Billy Kane pushed the door open inch by inch, and suddenly slipped into the room. He was quite safe, providing he made no noise that would betray his presence. Across from him, at an angle that kept him out of the line of light, was the open door of what was obviously the front room of the apartment. Savnak had evidently been flung violently down into a chair; Birdie Rose’s fingers were crooked, claw-like, within an inch of the violinist’s throat; and Red Vallon, leaning on a table in front of the two, was leering at Savnak in ugly menace. Savnak was speaking, low and earnestly, but Billy Kane could not catch the man’s words. Red Vallon interrupted the other with scant ceremony.

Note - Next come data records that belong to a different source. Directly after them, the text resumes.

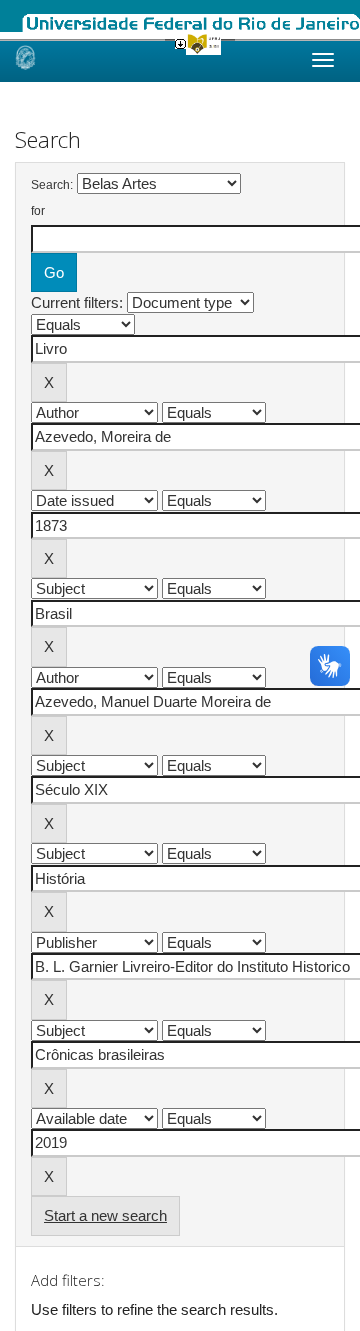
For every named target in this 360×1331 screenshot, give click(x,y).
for (38, 211)
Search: (52, 185)
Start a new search (105, 1215)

“Can that!” he snarled. “It don’t go! That stagehand of yours ain’t got the goods—you got ’em. We’re wise to your game. We know you, Birdie and me, and you know we know it. How long you been cultivating the old Dutchman, and waiting for something worth while like to-night to break loose? Pinochle and a violin! Pretty nifty, that violin stunt! It helped a lot—we got in the same as that boob of yours did—while you was making enough noise fiddling to let an army in without being heard. Sure, you got a tricky nut on your shoulders, all right! It’s too bad, though, you don’t know enough not to stack up against a better crowd! And the guy turned out the gas to help him in his get-away, did he? Yes, he did—like hell! That’s where he slipped you the sparklers, old bucko! Well, we’ve got your number, ain’t we? We hung around after that to give you a chance to finish out the play. We’re with you there! Nothing suits us better than to have the police chasing some guy they don’t know, and that ain’t got the white ones anyhow! Come on now, come across!”

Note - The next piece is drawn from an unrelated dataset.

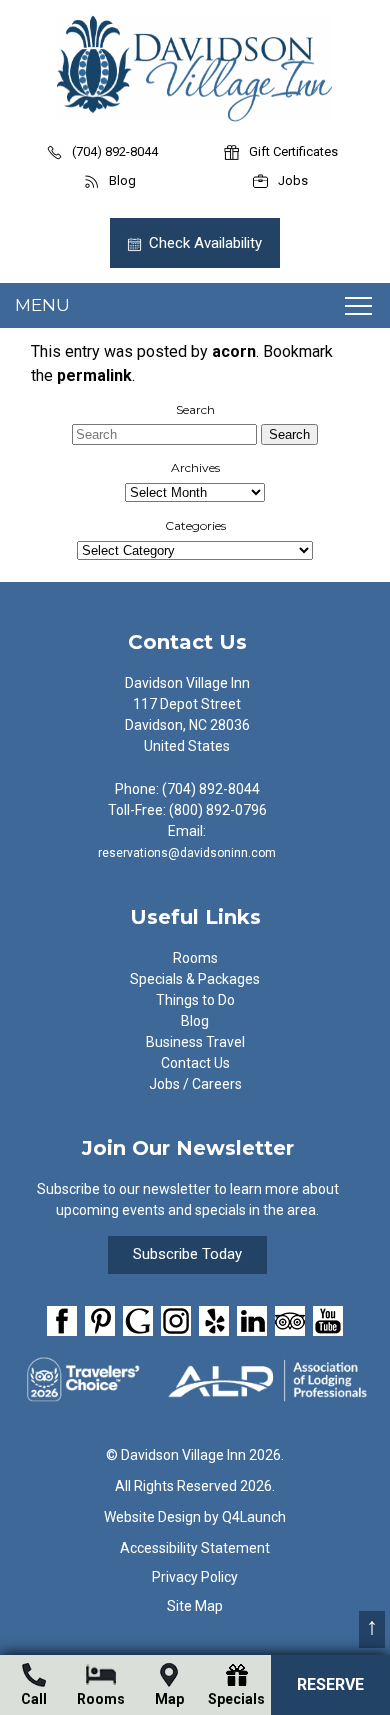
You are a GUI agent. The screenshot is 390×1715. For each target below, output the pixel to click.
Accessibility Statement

Billy Kane, like a man bewildered, mentally stunned, stood there motionless. A singsong refrain repeated itself crazily over and over again in his brain: “Savnak was the Mole! Savnak was the Mole!” He lifted his hand and swept it across his eyes. Savnak’s face in there in that room was working in a sort of livid fury. Yes, of course—Savnak was the Mole. It was quite clear now, quite plain—and the Mole was not lacking quite so much after all in craft and cunning! So Red Vallon had been in Vetter’s, too, had he? There came a sudden, grim set to Billy Kane’s lips. Well, at least, the diamonds were here now!
Savnak was speaking again.
“Who put you wise to this?” he demanded sullenly.